Я ж, говорю себе, сбивши кепон на затылок, приехал сюда не отбывать три техникумовских года! Я приехал на Родину, приехал сюда навсегдашно, так и надо ж напрочно ставить себя на своей земле… Не буду и не рвусь я в вечные механики. Плох тот солдат… Генералли мне не помешает, так надо ж к генеральским звёздам с первого дня бежать. Не сидеть, сложа на холодном пупке ручки. Прибиваться к занятию, действовать, созидать! Там, в Каменке, хоть разорвись в деле, а тебя никто не увидит, не оценит. Там и сопреешь… А у меня, извиняюсь, Каменка – короткая стоянка, всего лишь пересадка. Моё место как минимум тут, в областном управлении! Так пускай присматриваются, замечают меня с сегодня! Надо мелькать! Надо примелькаться! Войти в начальство! Залезть, сесть ему в печёнки, в сердце, в прочие селезёнки!

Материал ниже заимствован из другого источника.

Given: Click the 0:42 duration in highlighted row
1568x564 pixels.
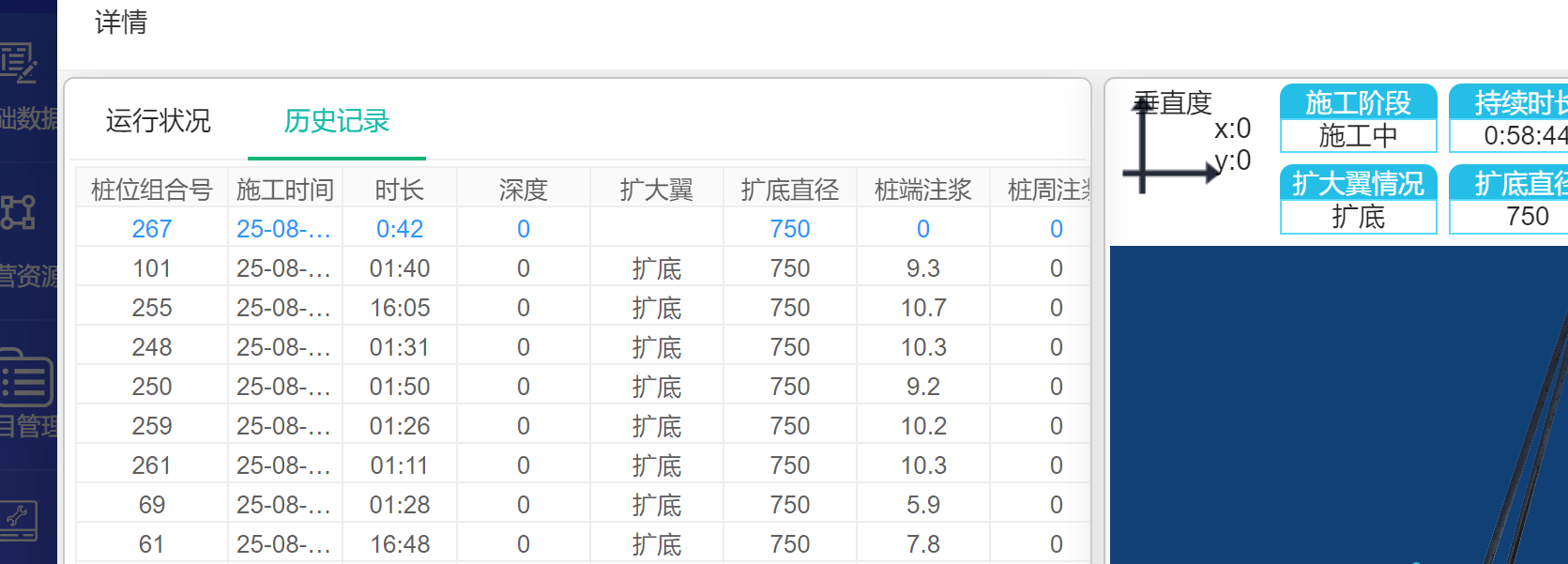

Вот такая явилась идея. Правда, не я, а один одессит у нас в техникуме говорил, «если у тебя появилась идея, так купи селёдку и морочь ей голову». Что мне селёдка, эта колбаса с глазами? У селёдки и так голова заморочена. Сигану-ка я повыше! За месяц стану я здесь свой весь в доску. С кем-нибудь вплотняжь законтачу, сведут с начальством… Глядишь, я и получу пускай самый маленький хоть приставной стульчик при столе в самом нашем молочном управлении… Я ещё тут и присохну! А Каменка без меня пускай себе цветёт и пахнет!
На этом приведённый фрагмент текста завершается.